Work task>
Transcribe, without alteration, the line that includes "The height and width of the screenshot is (365, 542)." and each line after it until the records end, omitting all that precede it.

Data for the task>
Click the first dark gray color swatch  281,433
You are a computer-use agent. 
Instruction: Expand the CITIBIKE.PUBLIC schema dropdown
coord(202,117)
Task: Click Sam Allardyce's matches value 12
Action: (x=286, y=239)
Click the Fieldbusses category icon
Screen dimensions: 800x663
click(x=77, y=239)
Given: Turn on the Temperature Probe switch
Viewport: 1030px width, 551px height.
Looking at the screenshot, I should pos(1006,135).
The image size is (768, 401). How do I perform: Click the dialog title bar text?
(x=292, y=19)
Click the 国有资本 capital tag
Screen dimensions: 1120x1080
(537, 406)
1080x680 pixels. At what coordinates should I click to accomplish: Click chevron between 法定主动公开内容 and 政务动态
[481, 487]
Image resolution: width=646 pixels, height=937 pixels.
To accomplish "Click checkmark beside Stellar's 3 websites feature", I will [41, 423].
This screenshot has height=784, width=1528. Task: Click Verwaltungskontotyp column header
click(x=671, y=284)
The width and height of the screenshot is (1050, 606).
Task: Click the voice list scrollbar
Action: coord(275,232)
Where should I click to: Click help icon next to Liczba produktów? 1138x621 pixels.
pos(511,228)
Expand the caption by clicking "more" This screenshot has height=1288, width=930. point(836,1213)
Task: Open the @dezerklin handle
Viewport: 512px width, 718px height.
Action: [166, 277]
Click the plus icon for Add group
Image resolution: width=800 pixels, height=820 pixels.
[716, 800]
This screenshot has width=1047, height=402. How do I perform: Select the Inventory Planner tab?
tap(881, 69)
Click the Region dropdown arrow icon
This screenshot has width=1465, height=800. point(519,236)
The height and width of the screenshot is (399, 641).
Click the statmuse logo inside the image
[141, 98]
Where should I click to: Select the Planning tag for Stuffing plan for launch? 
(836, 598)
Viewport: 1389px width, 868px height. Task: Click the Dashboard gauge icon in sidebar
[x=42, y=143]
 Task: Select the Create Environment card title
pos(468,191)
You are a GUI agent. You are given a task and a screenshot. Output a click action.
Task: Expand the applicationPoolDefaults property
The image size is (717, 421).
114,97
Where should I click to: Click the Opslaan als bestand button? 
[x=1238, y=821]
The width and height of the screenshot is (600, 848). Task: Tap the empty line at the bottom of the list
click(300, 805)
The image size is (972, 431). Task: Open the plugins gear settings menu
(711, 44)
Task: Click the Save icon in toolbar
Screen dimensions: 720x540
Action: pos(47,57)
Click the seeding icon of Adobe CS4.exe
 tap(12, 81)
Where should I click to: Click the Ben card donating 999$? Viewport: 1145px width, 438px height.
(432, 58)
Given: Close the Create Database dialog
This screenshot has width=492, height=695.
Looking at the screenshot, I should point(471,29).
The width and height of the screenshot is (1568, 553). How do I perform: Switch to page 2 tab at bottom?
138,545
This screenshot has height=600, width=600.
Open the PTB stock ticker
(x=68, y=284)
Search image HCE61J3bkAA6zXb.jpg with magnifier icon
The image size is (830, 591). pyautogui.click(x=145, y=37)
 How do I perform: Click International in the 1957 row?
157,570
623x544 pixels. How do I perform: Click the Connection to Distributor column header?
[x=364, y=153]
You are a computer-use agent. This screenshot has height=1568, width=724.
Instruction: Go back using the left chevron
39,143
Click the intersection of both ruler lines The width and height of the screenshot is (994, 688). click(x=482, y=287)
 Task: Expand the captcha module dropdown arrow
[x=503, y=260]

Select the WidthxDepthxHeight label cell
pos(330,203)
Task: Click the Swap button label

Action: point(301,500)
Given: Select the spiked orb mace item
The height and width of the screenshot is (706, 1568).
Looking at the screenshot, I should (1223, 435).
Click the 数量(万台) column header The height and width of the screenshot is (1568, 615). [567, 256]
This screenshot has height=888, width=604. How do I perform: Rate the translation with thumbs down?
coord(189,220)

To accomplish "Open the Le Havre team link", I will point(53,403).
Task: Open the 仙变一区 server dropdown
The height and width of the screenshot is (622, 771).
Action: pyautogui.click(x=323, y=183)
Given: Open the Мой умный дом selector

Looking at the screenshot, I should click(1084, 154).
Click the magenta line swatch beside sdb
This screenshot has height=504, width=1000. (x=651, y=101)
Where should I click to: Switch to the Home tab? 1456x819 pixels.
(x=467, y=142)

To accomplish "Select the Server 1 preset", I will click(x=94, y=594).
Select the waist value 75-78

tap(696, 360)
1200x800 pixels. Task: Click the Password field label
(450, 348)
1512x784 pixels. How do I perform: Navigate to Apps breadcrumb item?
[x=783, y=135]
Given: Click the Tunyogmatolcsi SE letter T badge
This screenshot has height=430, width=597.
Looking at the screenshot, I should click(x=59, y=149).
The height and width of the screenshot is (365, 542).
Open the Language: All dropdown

Solved exercise>
The height and width of the screenshot is (365, 542).
Open the Language: All dropdown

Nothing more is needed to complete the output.